Start Source extract
What a confounding country we are these days. We’ve got one set of folks denying climate change, evolution and the role of government, another demanding government job creation and the preservation of social programs, still others who’d hug a tree in lieu of any form of development, and that big exhausted bunch in the chewy center who truly and, perhaps, naively, believe there’s a middle ground to be found in most things. Well, maybe not climate change and evolution denial, but pretty much everything else.
Extremism is all the rage (emphasis on “rage”) and if you are to be thought of as something, you’re obligated to be that thing without nuance or flexibility. Environmental defender vs. job creator. Green thinker vs. technology warrior. Ecologically minded vs. economically minded. Whatever variation on the theme, the only commonality to be found is the vs.in between. The versus. The opposition. The either/or.
I don’t see it that way, the implacable either/or. Sometimes there is a middle ground that is often the most logical place to set up camp and make wise decisions.
For example, I clearly understand the need for jobs but don’t see the upside of decimating a 2000-acre redwood forest to create some for the wine industry, particularly when other options are available. (May we suggest a pinot with that redwood forest?).
We do need to wean ourselves from foreign oil but drilling (baby, drilling) the pristine, incomparable Alaskan wilderness seems shortsighted in the long run.
Blowing off mountaintops and polluting land and rivers downstream seems a self-sabotaging way to provide jobs and alternative energy sources.
And erecting 25 (potentially more) giant industrial wind turbines at the top of one of the most naturally beautiful areas of northern California to provide wind energy for parts down south seems a flouting of the “do no harm” philosophy of environmentalism.
But that’s what Shell Oil’s got planned for the tiny, bucolic Victorian village of Ferndale, Calif. Apparently, beyond all its many other virtues, Ferndale’s got “good wind.” Shell’s been up on Bear River Ridge quietly testing for the last several years and, by golly, damn fine wind up there! And with that revelation, in blows Big Oil to sell the citizens of Ferndale on the idea of Wind Energy with a capital W and that rhymes with pretty much nuthin’ and that stands for “Wait a damn minute!” To mix ditties, they plan to pave paradise and it ain’t just to put up a parking lot.
I’ve written about Ferndale before (Women Of the News: Ferndale’s Enterprising Editor, Caroline Titus). Ferndale’s main cachet is its tangible aura of untouched rural life; a small town with historical and beautifully preserved Victorians (the entire town is on the Historic Registry), verdant dairy farms stretching from road to ocean, Redwood covered mountains, crystalline creeks and rivers; rolling hills of wildlife and every imaginable ecosystem. It truly is a living postcard and that very quality is its visceral draw to the many citizens and tourists who abound.
Now picture this:
Looming large just above Ferndale’s rural charm and tranquility is a hulking line-up of 25 endlessly whirring industrial wind turbines forever blighting the natural landscape. Mix in almost a year of construction, with monster trucks trolling 5 mph through town day in and day out, homes and historic buildings marked for eminent domain consideration; roads, infrastructure, habitats and wildlife impacted, and… WAIT! What?!
Oh, but there’ll be some jobs, lots of post-contruction perks, a commerce bump, some landowners will profit from licensing, and it’s green, baby, green!!
Talk about a deal with the… Big Oil.
End Source extract
● **Required work**:
A. Sum up the essay in two sentences.
B. Show every line of the records that contains the word "what".
Start Excerpted data
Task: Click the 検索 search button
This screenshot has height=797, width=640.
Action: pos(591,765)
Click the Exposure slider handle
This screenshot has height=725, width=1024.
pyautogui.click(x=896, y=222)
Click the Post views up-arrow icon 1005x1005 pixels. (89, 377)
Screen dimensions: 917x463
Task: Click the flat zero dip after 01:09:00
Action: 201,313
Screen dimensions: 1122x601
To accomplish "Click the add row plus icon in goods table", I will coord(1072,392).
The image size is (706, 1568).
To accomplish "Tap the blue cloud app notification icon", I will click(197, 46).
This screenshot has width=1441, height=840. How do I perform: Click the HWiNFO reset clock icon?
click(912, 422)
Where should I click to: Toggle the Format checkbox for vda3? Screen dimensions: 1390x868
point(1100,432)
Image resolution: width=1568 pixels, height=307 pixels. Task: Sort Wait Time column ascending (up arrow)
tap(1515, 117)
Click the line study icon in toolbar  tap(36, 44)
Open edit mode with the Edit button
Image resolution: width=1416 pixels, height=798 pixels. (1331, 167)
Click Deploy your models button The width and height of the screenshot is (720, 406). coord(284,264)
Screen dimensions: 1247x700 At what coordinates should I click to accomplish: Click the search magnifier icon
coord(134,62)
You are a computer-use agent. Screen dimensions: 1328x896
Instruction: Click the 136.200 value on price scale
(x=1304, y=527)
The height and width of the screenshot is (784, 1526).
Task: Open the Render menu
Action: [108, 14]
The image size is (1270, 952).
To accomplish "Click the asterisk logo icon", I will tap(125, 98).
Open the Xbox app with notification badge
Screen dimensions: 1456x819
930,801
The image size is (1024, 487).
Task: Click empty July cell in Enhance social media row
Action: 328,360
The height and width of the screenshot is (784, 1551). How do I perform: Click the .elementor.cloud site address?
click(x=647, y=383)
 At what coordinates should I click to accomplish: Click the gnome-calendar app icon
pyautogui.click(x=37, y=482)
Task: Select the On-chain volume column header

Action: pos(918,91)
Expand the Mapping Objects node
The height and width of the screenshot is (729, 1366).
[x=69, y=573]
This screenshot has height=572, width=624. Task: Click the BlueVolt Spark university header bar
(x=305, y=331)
End Excerpted data
● **Answers to the exercise**:
A. The essay argues that people today are pushed into rigid either/or camps, such as environmental defender versus job creator, when a middle ground is often the most sensible place to make wise decisions. Its main example is Shell Oil's plan to put up 25 giant industrial wind turbines above the small Victorian village of Ferndale, California, which the essay says would scar the landscape and bring nearly a year of disruptive construction, despite the promised jobs and green energy.

B.
Screen dimensions: 1247x700 At what coordinates should I click to accomplish: Click the search magnifier icon
 At what coordinates should I click to accomplish: Click the gnome-calendar app icon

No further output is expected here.